6

How can I configure my linux system to be secure against DMA-attacks? Is there a way to make them impossible?

DMA Attacks

excerpt From wikipedia

In modern operating systems, non-system (i.e. user-mode) applications are prevented from accessing any memory locations not explicitly authorized by the virtual memory controller (called the MMU or Memory Mapping Unit). In addition to containing damage from inadvertent software bugs and allowing more efficient use of physical memory, this architecture forms an integral part of the security of a modern operating system. However, kernel-mode drivers, many hardware devices, and occasional user-mode vulnerabilities allow the direct, unimpeded access of the physical memory address space. The physical address space includes all of the main system memory, as well as memory-mapped buses and hardware devices (which are controlled by the operating system through reads and writes as if they were ordinary RAM).

Gilles 'SO- stop being evil'
  • 807,993
  • 194
  • 1,674
  • 2,175
student
  • 17,875
  • 31
  • 103
  • 169
  • By *DMA-attacks*, do you mean things like plugging in a rogue Firewire device that then uses DMA to read or modify the machine's RAM? – derobert Oct 04 '13 at 14:57
  • Yes. It doesnt't have to be Firewire, it may also be via PCI, Express-Card or Thunderbold (did I miss any DMA-vulnerable interface?). – student Oct 04 '13 at 15:05
  • 1
    Putting the device behind an IOMMU should prevent that, right? – ninjalj Oct 06 '13 at 21:42

3 Answers3

5

Well in a nutshell, no it's not completely possible to thwart potential attack vectors. Looking at the Wikipedia article there are essentially 4 avenues that you have to be aware of:

  1. kernel-mode drivers
  2. many hardware devices
  3. user-mode vulnerabilities
  4. Social engineering

The best way to mitigate your exposure (which is all you can do when securing something) is control your risk exposure to the above 4 things.

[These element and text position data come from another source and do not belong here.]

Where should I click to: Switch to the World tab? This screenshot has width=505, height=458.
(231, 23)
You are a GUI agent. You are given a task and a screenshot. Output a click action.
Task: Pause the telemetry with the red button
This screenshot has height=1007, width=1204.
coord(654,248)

To stop 1, don't give anyone the ability to load kernel drivers. Additionally don't install any unneeded drivers either.

To stop 2, deny people physical access to the system. Use a secure data center which has limited physical access to only the core operators of the computer.

To stop 3, don't allow users the ability to run more applications than are absolutely needed. This goes beyond running, don't install anything beyond what's required. If it's a production server, then don't install gcc on it, for example.

To stop 4, training support staff in the art of detecting a scam.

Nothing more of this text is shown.